А потом появились слухи, что люди уезжают. Вот так вот берут и уезжают. Продают свои дома и покидают город.
Я-то не поверил, но Анна заволновалась. Стала выяснять, расспрашивать — и узнала, что есть такие турфирмы, которые помогают уехать насовсем. Это, конечно, дороже, чем турпоездка, но зато потом не возвращаешься.
Я сперва думал, что она поблажит и успокоится, но когда уехал один наш знакомый, я испугался. За Анну. Я же так и знал, что она просто с ума сойдет.

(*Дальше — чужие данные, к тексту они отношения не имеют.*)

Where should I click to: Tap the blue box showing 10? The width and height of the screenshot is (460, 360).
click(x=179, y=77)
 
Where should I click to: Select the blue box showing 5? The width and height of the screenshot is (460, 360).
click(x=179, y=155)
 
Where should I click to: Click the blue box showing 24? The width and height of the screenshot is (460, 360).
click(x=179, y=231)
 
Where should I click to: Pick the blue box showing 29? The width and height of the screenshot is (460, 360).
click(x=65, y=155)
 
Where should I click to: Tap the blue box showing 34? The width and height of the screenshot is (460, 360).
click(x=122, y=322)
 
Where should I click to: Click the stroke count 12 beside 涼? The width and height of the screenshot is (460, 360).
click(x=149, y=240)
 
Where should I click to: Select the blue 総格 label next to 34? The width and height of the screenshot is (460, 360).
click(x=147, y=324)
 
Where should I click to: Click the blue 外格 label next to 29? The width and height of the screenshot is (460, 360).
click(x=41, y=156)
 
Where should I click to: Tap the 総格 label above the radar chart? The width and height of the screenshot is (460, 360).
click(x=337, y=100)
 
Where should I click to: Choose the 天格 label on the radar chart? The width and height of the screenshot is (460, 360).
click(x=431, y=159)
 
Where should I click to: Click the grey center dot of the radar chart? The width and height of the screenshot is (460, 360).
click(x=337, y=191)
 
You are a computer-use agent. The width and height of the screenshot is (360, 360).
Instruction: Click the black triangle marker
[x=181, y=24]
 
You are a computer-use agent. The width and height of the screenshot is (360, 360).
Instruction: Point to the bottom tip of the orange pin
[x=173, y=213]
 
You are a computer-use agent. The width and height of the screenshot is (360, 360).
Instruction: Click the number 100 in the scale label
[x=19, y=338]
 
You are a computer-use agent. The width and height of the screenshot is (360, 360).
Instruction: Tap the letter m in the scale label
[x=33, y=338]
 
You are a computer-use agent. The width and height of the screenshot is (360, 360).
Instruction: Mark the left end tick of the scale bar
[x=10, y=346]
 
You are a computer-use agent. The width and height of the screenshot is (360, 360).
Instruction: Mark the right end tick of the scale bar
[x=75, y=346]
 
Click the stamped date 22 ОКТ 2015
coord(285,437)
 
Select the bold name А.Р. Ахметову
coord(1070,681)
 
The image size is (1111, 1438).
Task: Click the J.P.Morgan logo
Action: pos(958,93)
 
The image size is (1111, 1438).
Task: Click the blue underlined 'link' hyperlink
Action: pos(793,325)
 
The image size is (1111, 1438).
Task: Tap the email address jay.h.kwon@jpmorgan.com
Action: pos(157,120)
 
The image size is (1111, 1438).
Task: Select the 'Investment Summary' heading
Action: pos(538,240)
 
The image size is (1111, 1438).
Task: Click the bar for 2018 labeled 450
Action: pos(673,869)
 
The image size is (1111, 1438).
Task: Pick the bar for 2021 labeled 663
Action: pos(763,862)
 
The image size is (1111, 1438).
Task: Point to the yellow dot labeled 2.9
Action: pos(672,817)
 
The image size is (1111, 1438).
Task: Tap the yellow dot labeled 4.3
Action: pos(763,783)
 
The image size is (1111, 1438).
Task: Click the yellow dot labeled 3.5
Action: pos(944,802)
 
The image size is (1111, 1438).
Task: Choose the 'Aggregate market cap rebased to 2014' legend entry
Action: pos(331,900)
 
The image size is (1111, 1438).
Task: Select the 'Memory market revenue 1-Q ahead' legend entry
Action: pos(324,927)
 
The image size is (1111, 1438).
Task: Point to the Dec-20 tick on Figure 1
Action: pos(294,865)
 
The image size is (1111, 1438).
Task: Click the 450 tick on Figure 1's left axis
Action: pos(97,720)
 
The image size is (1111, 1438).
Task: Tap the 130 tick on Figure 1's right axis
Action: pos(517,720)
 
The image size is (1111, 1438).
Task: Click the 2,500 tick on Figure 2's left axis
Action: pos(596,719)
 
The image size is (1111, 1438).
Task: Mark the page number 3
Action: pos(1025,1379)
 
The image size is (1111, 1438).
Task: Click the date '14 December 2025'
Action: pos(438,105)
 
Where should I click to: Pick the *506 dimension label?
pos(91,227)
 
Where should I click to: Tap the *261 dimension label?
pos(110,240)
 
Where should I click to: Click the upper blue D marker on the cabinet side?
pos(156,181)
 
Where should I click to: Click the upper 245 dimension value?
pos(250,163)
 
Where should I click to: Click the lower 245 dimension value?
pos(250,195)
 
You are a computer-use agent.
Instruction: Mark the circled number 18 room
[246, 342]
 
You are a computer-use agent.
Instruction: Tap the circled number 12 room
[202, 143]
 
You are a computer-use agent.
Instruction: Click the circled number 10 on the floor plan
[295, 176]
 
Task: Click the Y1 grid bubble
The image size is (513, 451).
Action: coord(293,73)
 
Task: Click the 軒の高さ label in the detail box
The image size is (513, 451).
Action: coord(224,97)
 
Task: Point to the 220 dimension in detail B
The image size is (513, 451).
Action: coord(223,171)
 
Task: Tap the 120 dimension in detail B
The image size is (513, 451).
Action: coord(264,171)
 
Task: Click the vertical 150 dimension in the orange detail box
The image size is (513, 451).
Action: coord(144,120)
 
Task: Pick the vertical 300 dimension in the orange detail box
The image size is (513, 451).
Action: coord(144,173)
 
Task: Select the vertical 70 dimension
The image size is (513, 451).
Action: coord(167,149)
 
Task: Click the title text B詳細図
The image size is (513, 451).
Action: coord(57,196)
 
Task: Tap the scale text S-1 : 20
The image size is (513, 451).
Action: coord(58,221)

Я хочу уехать, твердила Анна, я не могу здесь больше жить, я хочу уехать, давай поедем куда-нибудь в другое место, это же возможно, ты видишь, возможно, надо просто решиться — и уехать, и все станет по-другому, не так, как раньше, я уже не могу как раньше, я хочу по-другому…
И так изо дня в день.
Я сперва ей говорил, что это безумие. Что наверняка всех этих уехавших просто усыпили насмерть. Чтобы они не мутили воду. Что нельзя вот так вот все бросать и срываться черт знает куда, если всем известно, что никакого «куда» не существует.
Но она меня не слушала.
И когда она стала собираться, я стал собираться вместе с ней. Потому что — ну черт с ним, пусть меня усыпят насовсем, но что я могу поделать, если она так хочет уехать? А если вдруг нам повезет, и нас усыпят не сразу, а сперва подсадят немножко воспоминаний, как при обычной турпоездке — то значит, мы как будто погуляем по новым улицам и посидим в новых кафе, а это, может, и неплохо для разнообразия.
Так что завтра мы уезжаем из города.
Рыцарь Мечей
Он призывает вас собраться, сосредоточиться, мобилизовать все силы, восстановить навыки пользования головным мозгом и хотя бы временно встать на путь самурая. Быть безупречным (в рамках собственного кодекса чести), если хотите достичь желаемого, или просто уберечь свою задницу от неприятностей.
В благоприятном окружении сулит победу в самом трудном деле (причем это будет победа скорее хитроумного Одиссея, чем Гектора — Мечи курируют область интеллектуальных усилий).
В неблагоприятном окружении обещает конфликт (возможно, внутреннй, но большой, разрушительной силы), в некоторых случаях — позор (обычно вследствие нарушения каких-то правил — собственных, или общепринятых).